No cure is available for patients with metastatic cancer when tumour cells become resistant to available anticancer modalities. A cure may still be provided for patients with hematological malignancies despite resistance to available chemotherapy. Allogeneic (donor) cell therapy can be induced in conjunction with allogeneic stem cell transplantation with positive results. Allogeneic cell therapy by alloreactive lymphocytes and more innovative anti-cancer modalities focusing on immunotherapy may be effective for treatment of minimal residual disease as suggested by animal studies and pilot clinical trial. However, when cancer metastases recur, when tumour mass is large, even immunotherapy cannot effectively eliminate cancer metastases, which are currently available for elimination of minimal residual disease. Immunotherapy mediated by patients own immune system or by allogeneic lymphocytes may be effective against minimal residual disease but fails to eradicate visible tumours when tumour bulk is large and consists of rapidly progressing malignant cells. Consequently, successful treatment of patients with metastatic cancer depends in part on successful de-bulking to minimize tumour load. Unfortunately, surgical removal of metastatic lesions may not be feasible or may be associated with major procedural related complications and morbidity.
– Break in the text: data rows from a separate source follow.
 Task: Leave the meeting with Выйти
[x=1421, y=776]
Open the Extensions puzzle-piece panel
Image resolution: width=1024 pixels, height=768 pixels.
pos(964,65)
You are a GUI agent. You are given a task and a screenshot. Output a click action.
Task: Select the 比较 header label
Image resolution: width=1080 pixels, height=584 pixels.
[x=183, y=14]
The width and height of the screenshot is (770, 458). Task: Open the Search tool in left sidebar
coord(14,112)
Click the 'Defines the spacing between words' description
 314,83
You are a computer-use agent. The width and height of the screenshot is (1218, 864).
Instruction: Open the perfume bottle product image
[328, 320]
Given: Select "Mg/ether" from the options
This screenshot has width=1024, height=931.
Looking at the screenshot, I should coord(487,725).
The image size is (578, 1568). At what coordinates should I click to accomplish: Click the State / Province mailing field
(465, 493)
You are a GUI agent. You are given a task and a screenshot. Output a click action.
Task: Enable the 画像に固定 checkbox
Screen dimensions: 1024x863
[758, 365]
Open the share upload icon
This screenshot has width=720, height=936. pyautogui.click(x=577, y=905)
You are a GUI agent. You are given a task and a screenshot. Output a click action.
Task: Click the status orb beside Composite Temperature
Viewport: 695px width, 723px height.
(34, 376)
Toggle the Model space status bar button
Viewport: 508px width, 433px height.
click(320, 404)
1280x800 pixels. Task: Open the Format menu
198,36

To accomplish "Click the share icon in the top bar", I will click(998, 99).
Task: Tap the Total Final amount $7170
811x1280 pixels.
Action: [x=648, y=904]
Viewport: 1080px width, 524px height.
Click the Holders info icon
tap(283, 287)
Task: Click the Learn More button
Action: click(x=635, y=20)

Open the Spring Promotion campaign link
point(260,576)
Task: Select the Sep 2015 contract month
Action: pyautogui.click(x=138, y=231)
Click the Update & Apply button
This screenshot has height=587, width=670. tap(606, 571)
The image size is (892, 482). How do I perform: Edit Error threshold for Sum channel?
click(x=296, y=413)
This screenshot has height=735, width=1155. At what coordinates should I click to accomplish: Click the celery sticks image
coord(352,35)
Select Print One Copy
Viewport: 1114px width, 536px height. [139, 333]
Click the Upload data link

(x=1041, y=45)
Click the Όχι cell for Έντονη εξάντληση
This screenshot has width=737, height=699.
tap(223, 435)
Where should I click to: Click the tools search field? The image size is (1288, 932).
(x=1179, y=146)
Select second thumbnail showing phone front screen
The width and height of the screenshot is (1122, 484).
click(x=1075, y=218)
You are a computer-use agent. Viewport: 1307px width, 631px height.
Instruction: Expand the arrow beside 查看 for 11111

Until recently, successful elimination of inoperable metastatic lesions remained the unachievable Holy Grail of oncologists. Development of ICS/HIFU and successful documentation of devitalization of metastatic lesions using non invasive procedures and using a safe outpatient procedure may revolutionize the field of oncology. A broad spectrum of metastatic cancers is subject to treatment by innovative approaches, but unknown by the vast majority of oncologists. The feasibility to devitalize and subsequently eliminate metastatic lesions that are otherwise resistant to any standard anti-cancer modality may provide for the first time an option for improving the outcome for patients with remote metastases. The ideal technique is a two step approach consisting of physical ablation of larger tumour bulks followed by more sophisticated methods for elimination of minimal residual disease.